Start of DATA

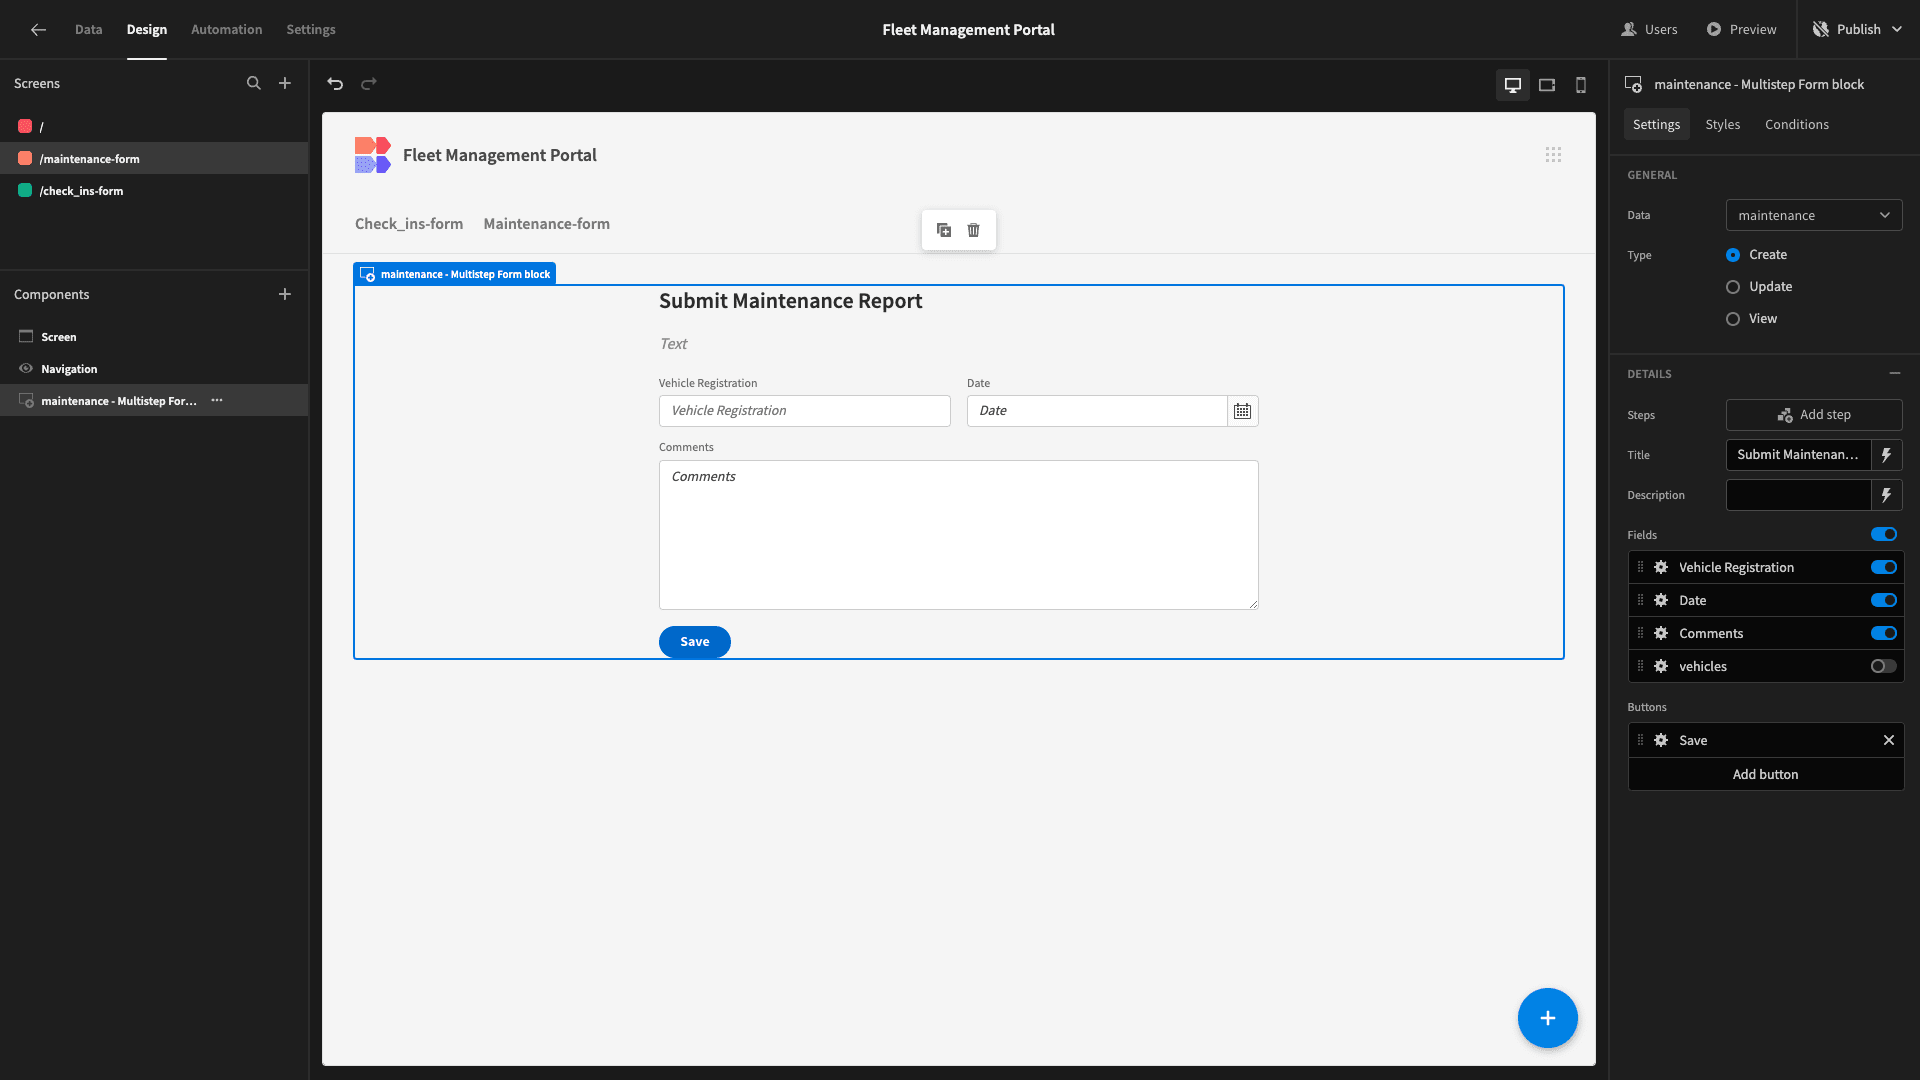This screenshot has height=1080, width=1920.
Task: Switch to the Conditions tab
Action: tap(1797, 124)
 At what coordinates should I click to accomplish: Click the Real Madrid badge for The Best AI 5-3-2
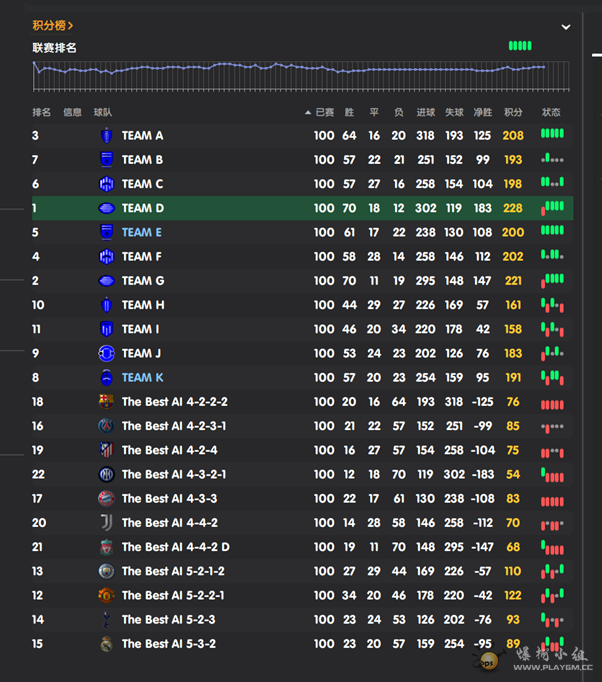(107, 644)
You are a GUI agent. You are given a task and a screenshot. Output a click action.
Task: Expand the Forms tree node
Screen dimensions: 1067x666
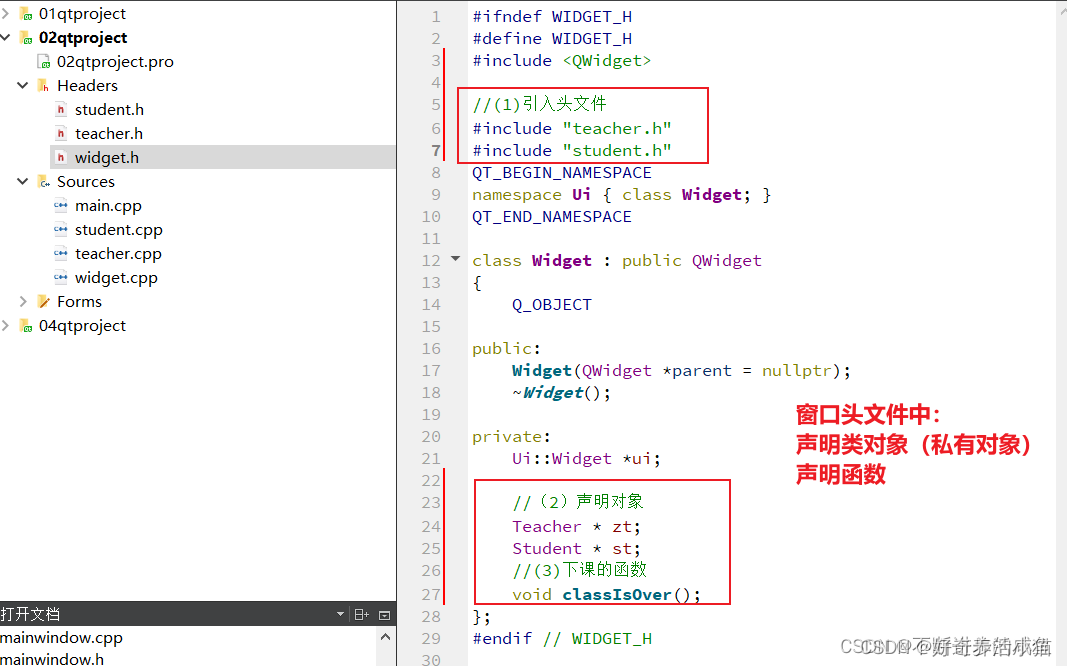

End of DATA

## WHAT TO WORK ON
The answer consists solely of the lines from the one holding "Task: Expand the Forms tree node" through the last line of the entries above, set down verbatim, without any pictures.

## WRITTEN RESPONSE
Task: Expand the Forms tree node
Screen dimensions: 1067x666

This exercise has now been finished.